Knights of old time joust through the Olde English Faire

By Chad Weber

June 16, 2012 Updated Oct 26, 2013 at 1:30 AM CDT

 

 Some people grow up wanting to be doctors, lawyers, or astronauts. But for Shane Adams it was always a knight of armor.

Or a Knight of Valor to be more specific. Besides being the host of History Channel's Full Metal Jousting, Adams started the Knights of Valor to show people what real contact jousting is all about.

"Your seeing the real thing, said Adams. "Your not seeing a medieval tournament. You're not seeing a choreographed dinner show. What your seeing the real sport of full contact jousting."

Adams said the full contact sport is recognized as one of the world's most violent.

"Just imagine riding with 85 to 160 pounds of armor, wielding a 11 foot solid wooden lance while riding a 2,000 pound war horse going down that joust list knowing that you have to strike your opponent and knowing that at any time he can strike you right back," said Adams. "Jousting, how dangerous can it really be"

Perhaps that's what Full Metal contestant James Fairclough II thought.

"I really didn't think it was going to be all that difficult," said Fairclough. "I've ridden my entire life and I said no problem. Put a suit of armor on and get a stick and hit somebody. But you put 140 pounds of armor on and close the helmet and come head on at a guy going 30 miles an hour. It changes the game completely. I've been in a car accident before, crashed into a tree at 44 miles per hour. It's nothing, nothing compared to this."

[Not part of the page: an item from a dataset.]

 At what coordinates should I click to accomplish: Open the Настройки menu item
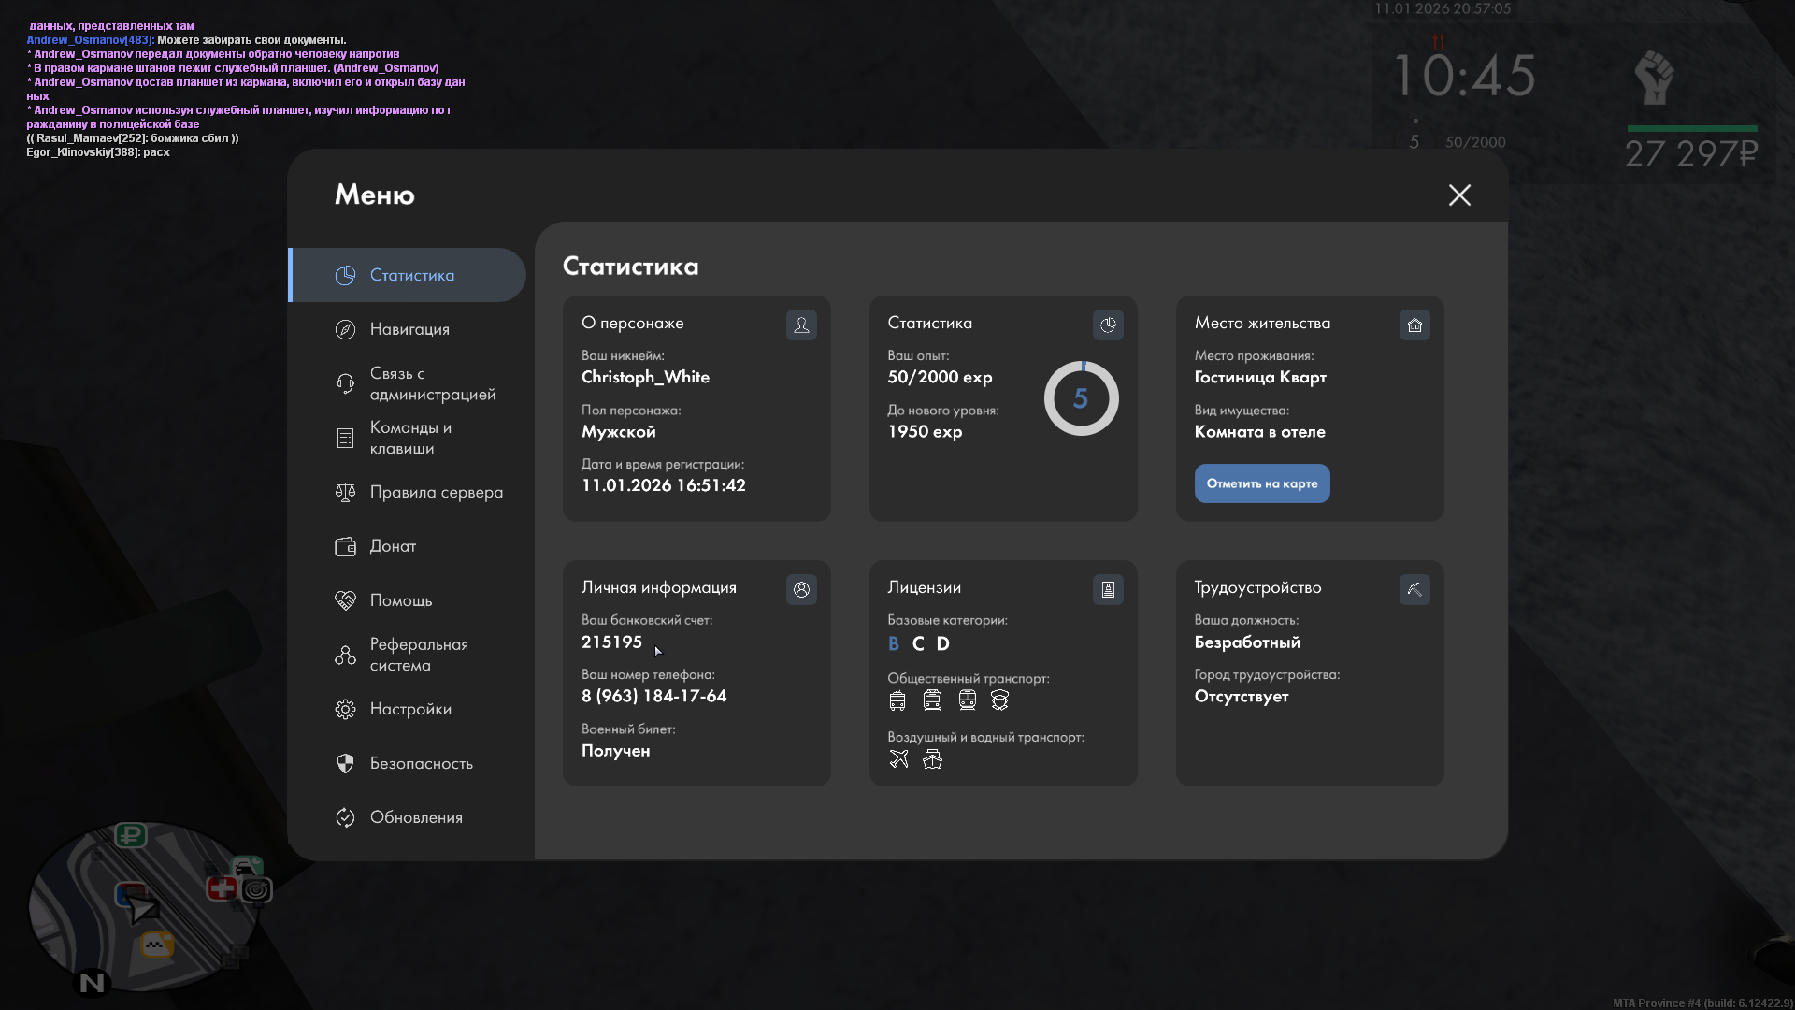410,709
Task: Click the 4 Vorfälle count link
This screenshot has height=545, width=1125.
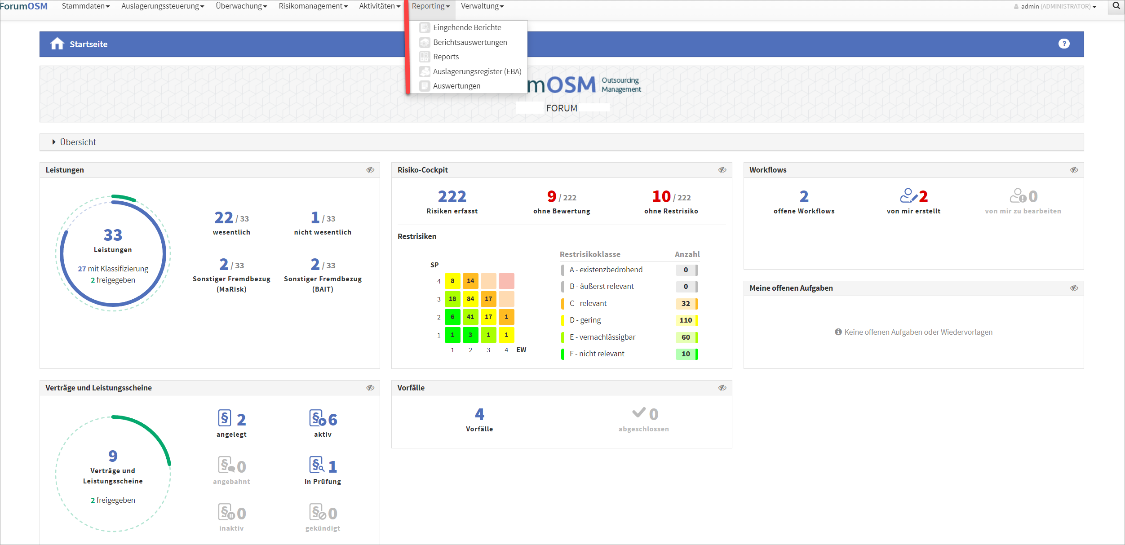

And as you might have guessed it, injuries are part of the job risk.

"In the sport of jousting if you make a mistake your going to break a bone or your going to get seriously hurt," said Adams. "There are many broken hands. There are many dislocations. But you know, there's a lot of injuries in high school football too."

And these riders feel they are just as much athletes as anyone playing football, basketball, or any professional sport.

"This is a real sport and we're here to stay, we need the respect we deserve," said James Fairclough.